··· The records ···

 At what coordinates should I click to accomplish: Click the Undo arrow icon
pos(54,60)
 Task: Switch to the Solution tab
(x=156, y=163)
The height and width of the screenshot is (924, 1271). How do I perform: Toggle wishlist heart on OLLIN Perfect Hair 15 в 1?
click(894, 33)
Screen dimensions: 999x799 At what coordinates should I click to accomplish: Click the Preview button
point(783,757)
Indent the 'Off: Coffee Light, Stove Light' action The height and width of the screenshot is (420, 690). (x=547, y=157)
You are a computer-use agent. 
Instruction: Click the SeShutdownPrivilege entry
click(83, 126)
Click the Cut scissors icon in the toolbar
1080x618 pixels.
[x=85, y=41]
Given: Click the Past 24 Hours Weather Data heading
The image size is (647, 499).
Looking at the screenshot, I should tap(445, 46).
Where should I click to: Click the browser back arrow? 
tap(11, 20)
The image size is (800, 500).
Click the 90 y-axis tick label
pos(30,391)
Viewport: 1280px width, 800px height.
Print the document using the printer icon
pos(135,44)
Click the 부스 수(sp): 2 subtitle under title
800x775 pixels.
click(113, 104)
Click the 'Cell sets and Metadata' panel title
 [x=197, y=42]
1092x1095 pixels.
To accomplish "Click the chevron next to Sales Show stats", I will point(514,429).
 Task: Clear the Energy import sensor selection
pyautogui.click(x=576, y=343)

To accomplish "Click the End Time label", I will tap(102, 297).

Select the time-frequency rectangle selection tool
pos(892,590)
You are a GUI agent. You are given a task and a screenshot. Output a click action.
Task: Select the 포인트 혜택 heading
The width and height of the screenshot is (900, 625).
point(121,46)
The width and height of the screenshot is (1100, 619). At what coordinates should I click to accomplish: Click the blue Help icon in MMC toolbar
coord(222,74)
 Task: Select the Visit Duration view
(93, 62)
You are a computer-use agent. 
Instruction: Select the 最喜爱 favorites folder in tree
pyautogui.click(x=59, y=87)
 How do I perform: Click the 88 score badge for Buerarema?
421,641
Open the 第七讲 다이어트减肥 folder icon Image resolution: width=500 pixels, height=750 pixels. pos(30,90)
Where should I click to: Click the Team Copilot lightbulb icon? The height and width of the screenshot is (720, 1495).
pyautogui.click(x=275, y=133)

···

**Your task**
The records above, in their entirety, need to be set down again exactly.

**Exercise response**
 At what coordinates should I click to accomplish: Click the Undo arrow icon
pos(54,60)
 Task: Switch to the Solution tab
(x=156, y=163)
The height and width of the screenshot is (924, 1271). How do I perform: Toggle wishlist heart on OLLIN Perfect Hair 15 в 1?
click(894, 33)
Screen dimensions: 999x799 At what coordinates should I click to accomplish: Click the Preview button
point(783,757)
Indent the 'Off: Coffee Light, Stove Light' action The height and width of the screenshot is (420, 690). (x=547, y=157)
You are a computer-use agent. 
Instruction: Click the SeShutdownPrivilege entry
click(83, 126)
Click the Cut scissors icon in the toolbar
1080x618 pixels.
[x=85, y=41]
Given: Click the Past 24 Hours Weather Data heading
The image size is (647, 499).
Looking at the screenshot, I should tap(445, 46).
Where should I click to: Click the browser back arrow? 
tap(11, 20)
The image size is (800, 500).
Click the 90 y-axis tick label
pos(30,391)
Viewport: 1280px width, 800px height.
Print the document using the printer icon
pos(135,44)
Click the 부스 수(sp): 2 subtitle under title
800x775 pixels.
click(113, 104)
Click the 'Cell sets and Metadata' panel title
 [x=197, y=42]
1092x1095 pixels.
To accomplish "Click the chevron next to Sales Show stats", I will point(514,429).
 Task: Clear the Energy import sensor selection
pyautogui.click(x=576, y=343)

To accomplish "Click the End Time label", I will tap(102, 297).

Select the time-frequency rectangle selection tool
pos(892,590)
You are a GUI agent. You are given a task and a screenshot. Output a click action.
Task: Select the 포인트 혜택 heading
The width and height of the screenshot is (900, 625).
point(121,46)
The width and height of the screenshot is (1100, 619). At what coordinates should I click to accomplish: Click the blue Help icon in MMC toolbar
coord(222,74)
 Task: Select the Visit Duration view
(93, 62)
You are a computer-use agent. 
Instruction: Select the 最喜爱 favorites folder in tree
pyautogui.click(x=59, y=87)
 How do I perform: Click the 88 score badge for Buerarema?
421,641
Open the 第七讲 다이어트减肥 folder icon Image resolution: width=500 pixels, height=750 pixels. pos(30,90)
Where should I click to: Click the Team Copilot lightbulb icon? The height and width of the screenshot is (720, 1495).
pyautogui.click(x=275, y=133)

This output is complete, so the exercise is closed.